Jackie Robinson, What Were You Thinking?

By Wesley Chism Jr.
Updated: February 4, 2009

SEATTLE — Being “the first” at something isn’t all that it’s cracked up to be, trust me. I was the first African American kid in my elementary school in Harrisburg, Pennsylvania and ever day I was show and tell.

It takes a special type of person to go where no man has gone before, especially one who looks different from what people are use to seeing or comfortable being around.

Sure, Jackie Robinson breaking the color barrier in baseball as he entered the league in 1947 was a great accomplishment that we all applaud and are very proud of it.

The truth of the matter was that all he wanted to do was play a simple kids game, baseball. He wasn’t trying to make any statement nor had a hidden agenda other than proving that he could compete with anyone and belonged.

By doing this, Jackie Robinson put himself in a very vulnerable position where his failure or success wasn’t just a reflection on him but millions of African Americans and other people of color around the world.

I can’t even imagine the weight that he was carrying on his shoulders. With every swing of his bat, the world was watching, listening and reading everyday to see not only what he could do but how he would respond.

“Sticks and stones my brake my bones but names will never hurt me.” That’s the biggest lie that I’ve ever heard or at least second too, “I never had sexual relations with that women.”

The names that Jackie was called were cruel and demeaning. It wasn’t like there were just one or two hecklers in the stands but thousands. These ignorant people would come to the game early just to unleash this hate.

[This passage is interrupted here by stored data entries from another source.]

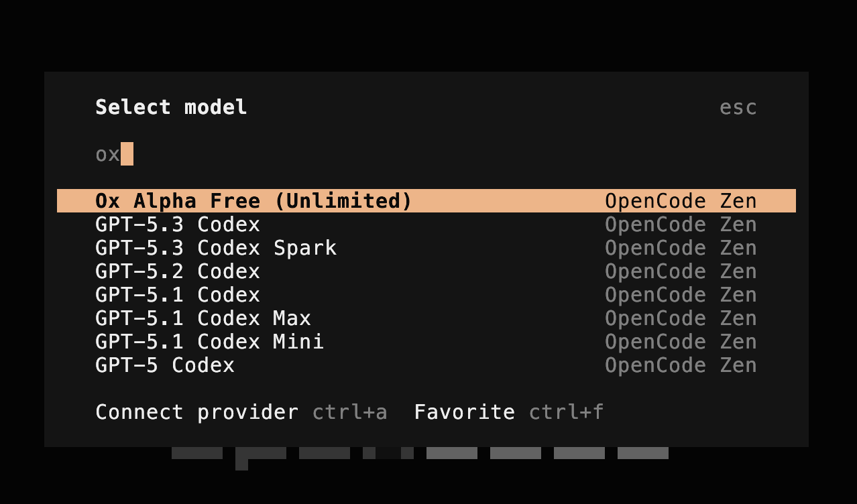The image size is (857, 504).
Task: Click the ctrl+a shortcut hint
Action: [350, 412]
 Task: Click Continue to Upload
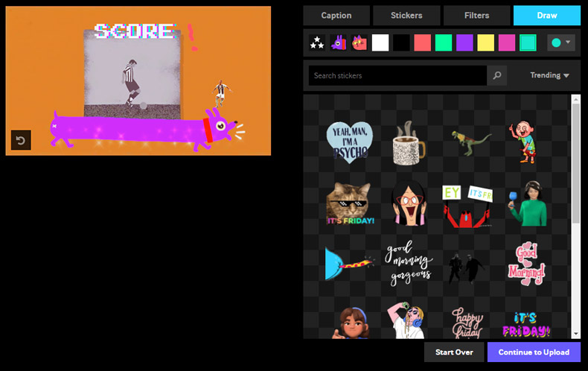pyautogui.click(x=534, y=352)
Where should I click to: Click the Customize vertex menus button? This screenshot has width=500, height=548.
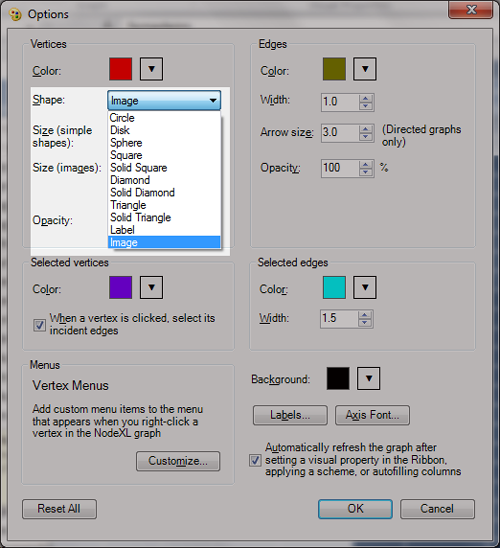[x=178, y=461]
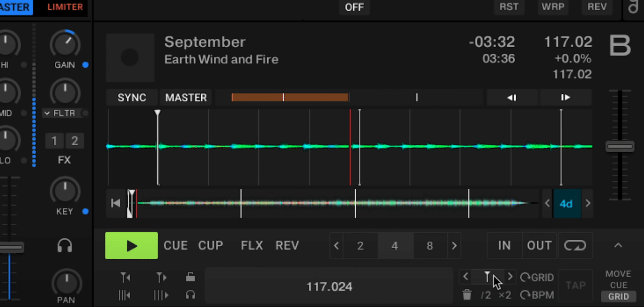The width and height of the screenshot is (644, 307).
Task: Select the set gridmarker right icon
Action: 160,277
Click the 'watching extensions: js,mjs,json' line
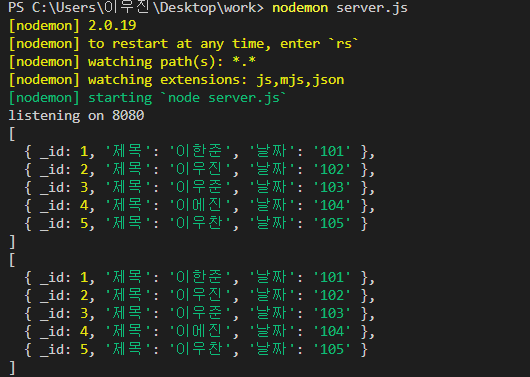The image size is (530, 377). click(x=176, y=80)
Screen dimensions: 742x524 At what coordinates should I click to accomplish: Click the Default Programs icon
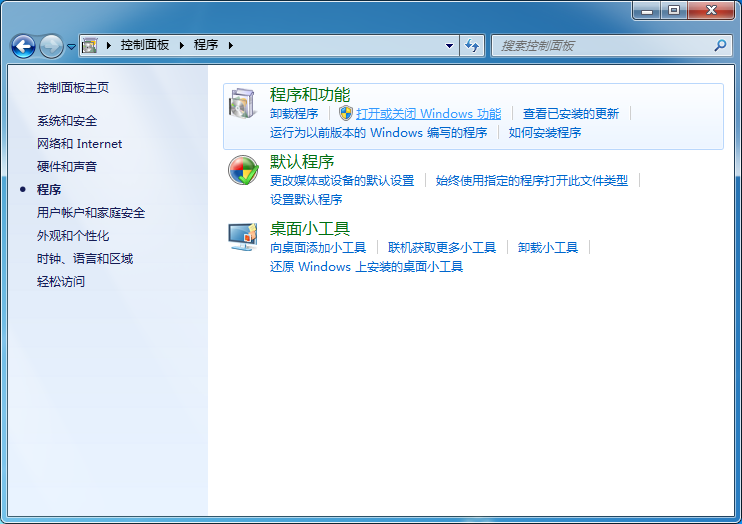point(243,171)
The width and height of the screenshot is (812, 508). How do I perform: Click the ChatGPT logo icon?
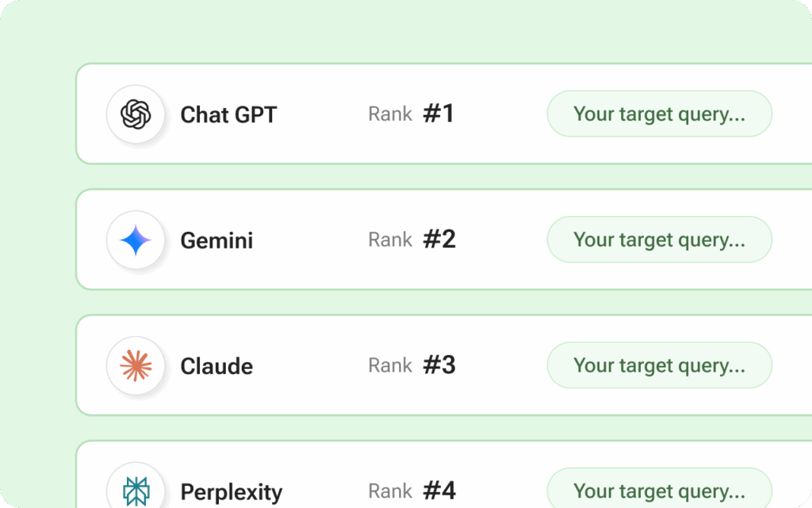point(136,114)
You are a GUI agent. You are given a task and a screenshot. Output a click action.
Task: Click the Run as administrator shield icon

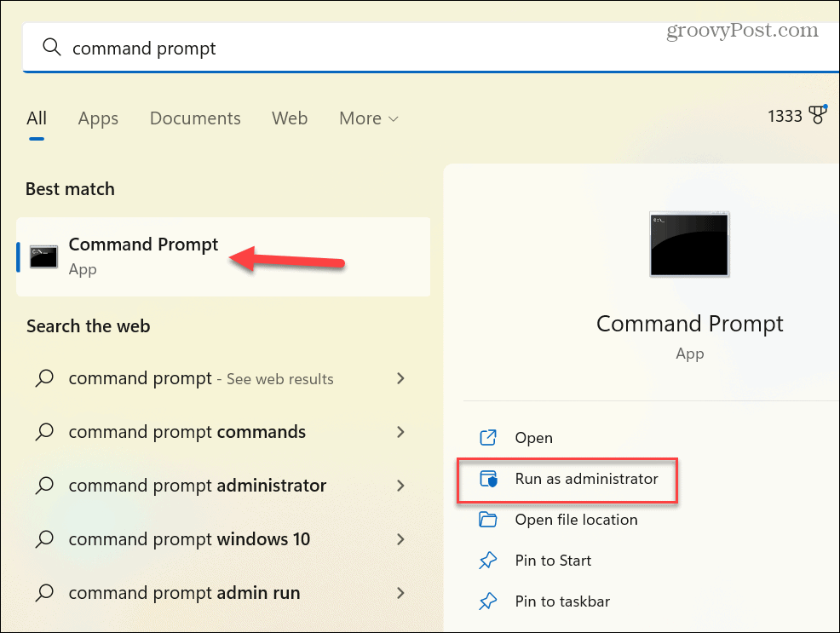click(x=489, y=480)
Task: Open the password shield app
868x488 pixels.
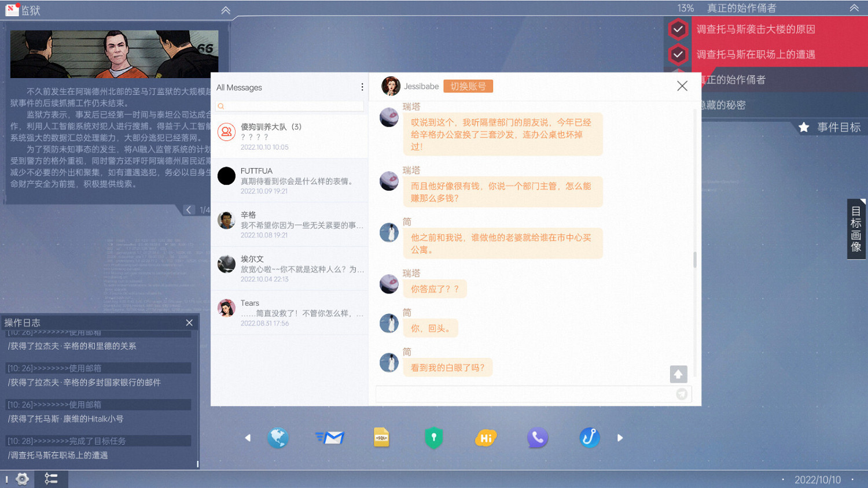Action: coord(433,438)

To have your life threaten in every other city, the threatening phone calls to your home or hotel and countless pieces of hate mail just to play baseball doesn’t seem worth it to me but it did to Jackie Robinson.

Despite all of that, I imagine that the worst thing that Jackie Robinson probably faced was dealing with the media after every game and their bias line of questioning. I’m sure that they would always try to bait him into something or catch him off guard.

For example, Jackie could’ve just hit for the cycle and some journalist would come up and ask him, “Great game but what do you think about that colored guy named Wesley who robbed that liquor store and shot everybody inside?

Jackie wasn’t given the courtesy of a brush back pitch. Often times it was the intent of the opposing team to hit him and when they did he just dust himself off and headed to first base.

I imagine that not being a big deal for him, what really hurt was not having anyone in the dugout to charge the mound or at least make some type of gesture for his defense.

All of this over a simple game of baseball? Yes! And there’s nobody that could’ve served as a vessel to document this moment in history better than Jackie Robinson.

He was so much more than a baseball player. Jackie Robinson had integrity, perseverance and indomitable spirit. What he did on the field was just as relevant as what he did off the field.

I am humbled and grateful for his sacrifice.